En este largo ensayo de 317 páginas, editado por Planeta, Vallejo muestra lo que siempre hemos imaginado, pero no hemos querido constatar: el enorme negocio, montado sobre el fraude y la ignominia, del papado.
El monstruo diabólico del catolicismo ha construido su trono con sumisiones y bendiciones a sanguinarios de nuestra historia, de los que Hitler y Mussolini, son una pequeña muestra esperpéntica.
Vallejo no tiene piedad de papas, ángeles, arcángeles, fundadores de sectas, dirigentes del Opus o de los Legionarios de Cristo. Todos son culpables por ególatras, por malvados, pero también por pedófilos y violadores, que a los hombres de sotana se les da muy bien los placeres de la carne y más si son de niños recién desemplumados. Sobre eso habría que preguntarle al acariciador de carne púber, Marcial Maciel, pederasta que debería estar emparedado junto con Jean Succar Kuri, Kamel Nassif y una legión de hombres de escapulario, pero el diablo se lo llevó sin redimir sus pecados.
La puta de Babilonia es un rosario de las atrocidades purpuradas, bendecidas desde el trono del Vaticano, por hombres perversos, diabólicos, misóginos y homofóbicos.
No tiene compasión siquiera de Juan XXIII, llamado el papa bueno: “Nadie que haya subido por esa jerarquía de ignominia que va de cura a obispo, de obispo a arzobispo, de arzobispo a cardenal y de cardenal a papa puede ser bueno. De escalón en escalón se ha tenido que ir manchando para que sus compinches de mafia lo hayan dejado seguir el ascenso”.
Fernando Vallejo sigue siendo, a sus 71 años, un provocador nato, que desenvaina la pistola, cargada de maldiciones, al menor insulto.

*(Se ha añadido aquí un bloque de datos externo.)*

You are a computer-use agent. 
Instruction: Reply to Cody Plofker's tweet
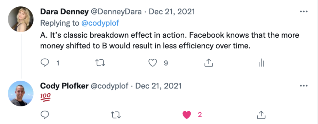pos(45,115)
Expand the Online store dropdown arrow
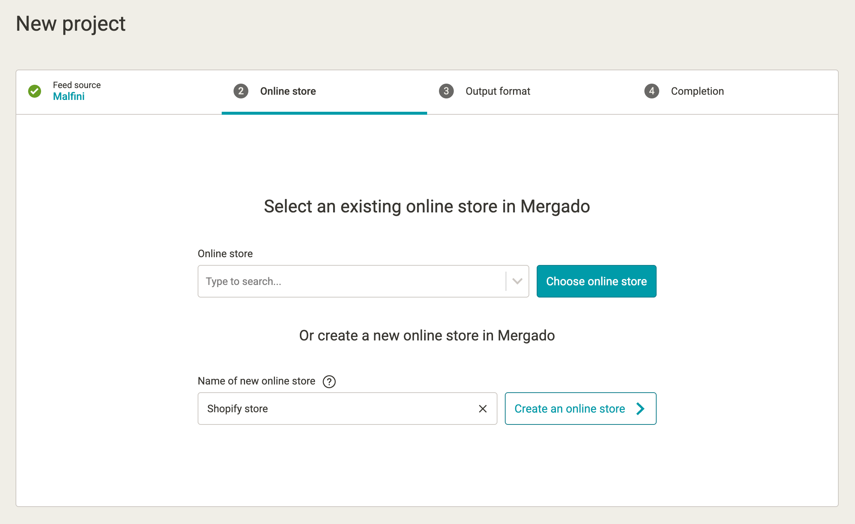This screenshot has width=855, height=524. click(517, 281)
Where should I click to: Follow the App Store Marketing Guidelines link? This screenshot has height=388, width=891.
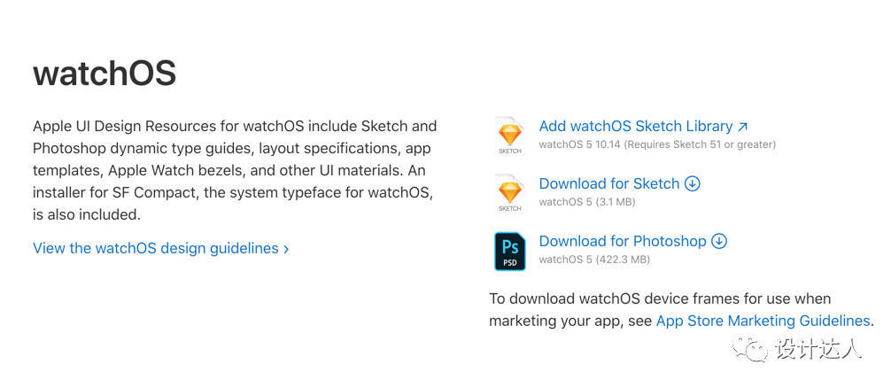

Y da gusto cómo reparte balas, unas tras otra, sin indulgencia. Basta leer el primer párrafo de su ensayo:
“La puta, la gran puta, la grandísima puta, la santurrona, la simoníaca, la inquisidora, la torturadora, la fasilficadora, la asesina, la fea, la loca, la mala; la del Santo Oficio y el Índice de Libros Prohibidos; la de las Cruzadas y la noche de San Bartolomé; la que saqueó a Constantinopla y bañó de sangre a Jerusalén; la que exterminó a los albigenses y a los veinte mil habitantes de Beziers; la que arrasó con las culturas indígenas de América; la que quemó a Segarelli en Parma, a Juan Hus en Constanza y a Giordano Bruno en Roma; la detractadota de la ciencia, la enemiga de la verdad, la adulteradora de la Historia; la perseguidora de judíos, la encendedora de hogueras, la quemadora de herejes y brujas (…) la pérfida, la falaz, la rapaz, la felona; la aberrante, la inconsecuente, la incoherente, la absurda; la cretina, la estulta, la imbécil, la estúpida; la travestida, la mamarracha, la maricona; la autocrática, la despótica, la tiránica; la católica, la apostólica, la romana; la jesuita, la dominica, la del Opus Dei; la concubina de Constantino, de Justiniano, de Carlomagno; la solapadota de Mussolini y de Hitler; la ramera de las rameras, la meretriz de las meretrices, la puta de Babilonia, la impune bimilenaria tiene cuentas pendientes conmigo desde mi infancia y aquí se las voy a cobrar”.
Aún cuando La puta de Babilonia es un ensayo entretenido y gustoso, yo prefiero las novelas de Vallejo, y La virgen de los sicarios, es mi preferida.